Most cases of peptic ulcer disease, gastric mucosa associated lymphoid tissue (MALT) lymphoma and cancer of the distal stomach are complications of Helicobacter pylori infection. However, as with most infections not all patients who contract the infection develop the complications of the disease. The other factors that influence the likelihood of problems arising are the virulence of the infecting organism, the genetic constitution and age of the host, and environmental factors. This paper focuses mainly upon the effect of strain differences and the causation of serious disease. There is considerable genetic variation between the different strains of H pylori, some causing a more severe response in the host than others.

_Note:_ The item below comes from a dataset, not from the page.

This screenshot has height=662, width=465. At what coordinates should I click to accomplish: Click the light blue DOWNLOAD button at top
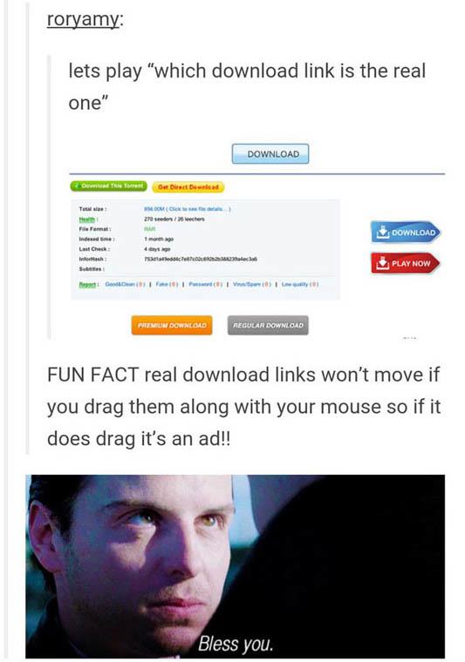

These strains are also associated with a greater likelihood of causing peptic ulcer, atrophic gastritis and intestinal metaplasia and gastric cancer. There is some evidence to suggest that these more virulent organisms may also protect the host from the development of reflux oesophagitis and possibly cancer in the region of the gastro-oesophageal junction. The major difference between virulent and relatively avirulent organisms depends upon the presence of the cag pathogenicity island, a segment of DNA that has been acquired possibly from another organism and is now incorporated within the helicobacter genome. Its presence is associated with the secretion of the vacuolating toxin which is a protein known to cause damage in cell culture and in vivo. As CagA, one of the proteins produced by the pathogenicity island, is highly antigenic, people infected with more virulent strains can be identified by a blood test. Currently controversy surrounds the question as to whether all patients with H pylori should be treated for infection or whether medication should be reserved for those who already have the complications of the infection, or individuals infected with the more virulent strain of the organism.